> _Given records_:
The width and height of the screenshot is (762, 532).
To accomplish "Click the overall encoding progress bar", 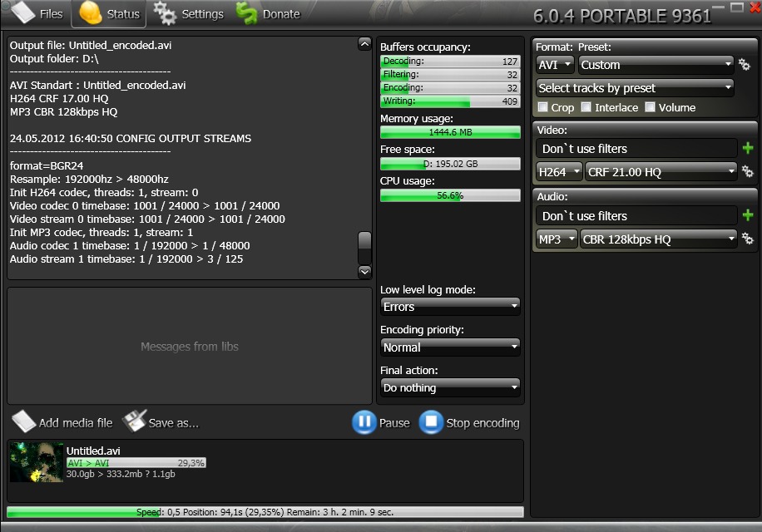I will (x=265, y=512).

---

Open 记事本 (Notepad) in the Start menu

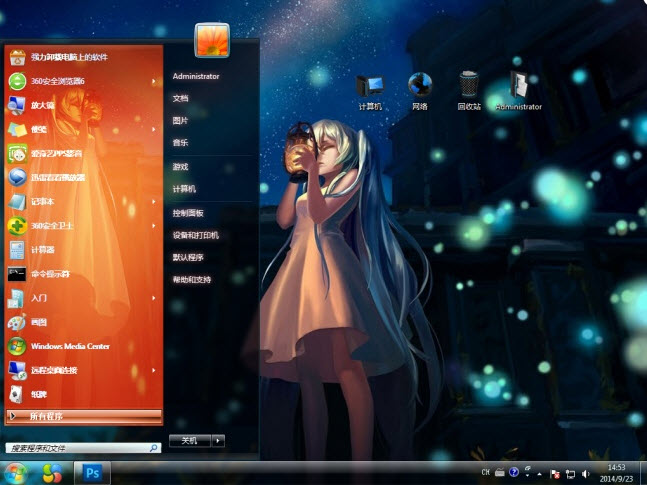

...

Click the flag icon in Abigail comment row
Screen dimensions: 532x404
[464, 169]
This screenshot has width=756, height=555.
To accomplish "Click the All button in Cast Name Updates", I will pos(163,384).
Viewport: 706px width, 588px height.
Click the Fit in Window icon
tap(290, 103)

> _About this task_: Across the listing above, find all lines where the word "screenshot" is present and copy them.

> _Response_:
The width and height of the screenshot is (762, 532).
This screenshot has width=756, height=555.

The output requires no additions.